Container Data Types

Part 2 Focus of this module

Sorting
Comprehensions and generators

One of those is sorting, which is the process of taking a collection of values and putting them in order according to one or more criteria. Sorted data is useful for solving a wide range of problems. Python has the most elegant sorting interface of any programming language I’ve ever used. It’s simple and yet very powerful. I’m excited to introduce you to it.

We’re also going to look at a family of expressions that derive sequences from other sequences, which turns out to be a really useful thing to do. We call these comprehensions and generators. These are some of the most powerful features of Python, and if you take the time to wrap your brain around them, they’ll pay big dividends throughout your programming career.

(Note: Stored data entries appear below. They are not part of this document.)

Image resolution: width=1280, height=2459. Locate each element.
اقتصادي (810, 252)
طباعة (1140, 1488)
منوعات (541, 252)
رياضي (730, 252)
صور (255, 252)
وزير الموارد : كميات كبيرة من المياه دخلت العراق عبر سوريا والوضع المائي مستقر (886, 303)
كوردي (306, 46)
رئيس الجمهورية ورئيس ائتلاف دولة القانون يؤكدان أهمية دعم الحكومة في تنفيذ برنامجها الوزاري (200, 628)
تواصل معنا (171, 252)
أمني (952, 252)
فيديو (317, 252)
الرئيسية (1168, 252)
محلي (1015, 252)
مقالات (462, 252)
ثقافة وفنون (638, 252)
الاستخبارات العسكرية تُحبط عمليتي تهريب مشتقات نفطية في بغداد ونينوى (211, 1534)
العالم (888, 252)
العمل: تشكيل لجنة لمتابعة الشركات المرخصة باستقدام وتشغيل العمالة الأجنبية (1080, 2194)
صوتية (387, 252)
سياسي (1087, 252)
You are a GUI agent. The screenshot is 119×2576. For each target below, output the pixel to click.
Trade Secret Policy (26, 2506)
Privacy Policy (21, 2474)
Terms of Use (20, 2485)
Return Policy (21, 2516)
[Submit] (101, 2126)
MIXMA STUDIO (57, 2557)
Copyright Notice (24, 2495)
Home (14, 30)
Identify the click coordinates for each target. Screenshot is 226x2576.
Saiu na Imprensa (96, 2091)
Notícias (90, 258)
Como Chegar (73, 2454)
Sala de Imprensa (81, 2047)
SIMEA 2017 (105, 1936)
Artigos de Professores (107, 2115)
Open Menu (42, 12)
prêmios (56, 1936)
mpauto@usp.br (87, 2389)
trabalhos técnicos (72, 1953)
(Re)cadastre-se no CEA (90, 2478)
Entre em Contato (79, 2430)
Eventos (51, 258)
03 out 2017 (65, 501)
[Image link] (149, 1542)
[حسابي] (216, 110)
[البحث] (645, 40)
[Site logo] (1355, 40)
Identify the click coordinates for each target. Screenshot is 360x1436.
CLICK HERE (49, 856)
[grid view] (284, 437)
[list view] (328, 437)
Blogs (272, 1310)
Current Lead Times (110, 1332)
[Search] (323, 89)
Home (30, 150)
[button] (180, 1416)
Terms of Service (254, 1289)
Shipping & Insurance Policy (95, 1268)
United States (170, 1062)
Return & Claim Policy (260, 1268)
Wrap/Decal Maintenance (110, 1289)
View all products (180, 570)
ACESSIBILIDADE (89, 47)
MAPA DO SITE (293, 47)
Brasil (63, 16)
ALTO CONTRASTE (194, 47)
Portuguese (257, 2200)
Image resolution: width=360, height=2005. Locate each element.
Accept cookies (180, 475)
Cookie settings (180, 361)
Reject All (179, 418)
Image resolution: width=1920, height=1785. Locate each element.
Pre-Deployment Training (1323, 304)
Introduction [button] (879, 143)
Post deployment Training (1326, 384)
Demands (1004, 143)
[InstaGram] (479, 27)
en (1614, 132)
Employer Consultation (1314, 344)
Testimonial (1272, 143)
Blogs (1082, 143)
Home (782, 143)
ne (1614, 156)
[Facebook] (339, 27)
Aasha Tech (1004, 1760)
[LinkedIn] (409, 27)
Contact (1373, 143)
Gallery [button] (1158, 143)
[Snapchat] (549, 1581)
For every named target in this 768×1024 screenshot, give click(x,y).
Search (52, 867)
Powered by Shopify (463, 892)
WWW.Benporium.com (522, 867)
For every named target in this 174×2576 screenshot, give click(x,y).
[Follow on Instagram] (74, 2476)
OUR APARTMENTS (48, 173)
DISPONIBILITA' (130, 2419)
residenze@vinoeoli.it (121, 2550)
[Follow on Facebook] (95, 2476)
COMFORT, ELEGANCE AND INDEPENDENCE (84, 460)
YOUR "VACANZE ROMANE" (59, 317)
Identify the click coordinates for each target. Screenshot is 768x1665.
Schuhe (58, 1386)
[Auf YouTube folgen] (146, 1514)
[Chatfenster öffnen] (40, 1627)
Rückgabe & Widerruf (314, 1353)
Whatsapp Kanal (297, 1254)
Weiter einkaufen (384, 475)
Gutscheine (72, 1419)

Before we dive into the main focus of our lecture, we’re going to need to go over some background information. In this background information, you’re going to hear things you’ve heard before, but try to focus on understanding these ideas at a deeper level, because you’ll need that understanding in order to tackle the new material we’re introducing today.

Expressions

Expressions are chunks of code that evaluate to a value
Literal values, variables, and function calls are examples of simple expressions
More complex expressions can be created with the help of operators
- (+, -, >, <, ==, in, is, [], etc.)

Most Python statements contain expressions

varname = expression
return expression
if condition:
function(expression[, expression…])
- Yes, even the function is an expression

How Python compares things (`<`, `>`)

Numbers are compared as you’d expect
True > False
Ordered sequences (strings, lists, tuples) are compared one position at a time
- (1, 1000, 7) < (2, 3, 4)
- (1, 2, 6) < (1, 3, 0)
- (3, 17, 7) < (3, 17, 7, -2)

How Python compares strings (`<`, `>`)

String comparison is based on Unicode code points
- Code points are documented at https://www.unicode.org/charts/
- "duck" < "fish"
- "Horse" < "bird"
- "moose" < "älg"
- "cat" < "ко́шка"
- "貓" < "고양이"

Python functions are first-class objects

def reverse_string(s):
    """ Reverses the order of characters in a string """
    return s[::-1]

do_stuff = reverse_string
print(do_stuff("drawer"))

def use_another_func(fnc, value_list):
    """ Applies fnc to each item in value_list and returns the new list """
    new_list = []
    for v in value_list:
        new_list.append(fnc(v))
    return new_list

Summary

Expressions are chunks of code that evaluate to a value
Python compares sequences one index at a time until it finds a difference
Functions in Python are first-class objects

Sorting

list.sort()
- sorts lists in-place

sorted(collection)
- sorts any collection of comparable values and returns a new list

>>> names = ["Reggie", "Susan", "Michael", "Gabby"]
>>> names.sort()

>>> print(names)
['Gabby', 'Michael', 'Reggie', 'Susan']

>>> names = ["Reggie", "Susan", "Michael", "Gabby"]
>>> names2 = sorted(names)

>>> print(names)
['Reggie', 'Susan', 'Michael', 'Gabby']

>>> print(names2)
['Gabby', 'Michael', 'Reggie', 'Susan']

>>> wages = {"Reggie" :27,
...          "Susan"  :21,
...          "Michael":19,
...          "Gabby"  :32}
>>> names = sorted(wages)

>>> print(names)
["Gabby", "Michael", "Reggie", "Susan"]

Sorting in descending order

Both sort() and sorted() have optional keyword argument reverse (default is False)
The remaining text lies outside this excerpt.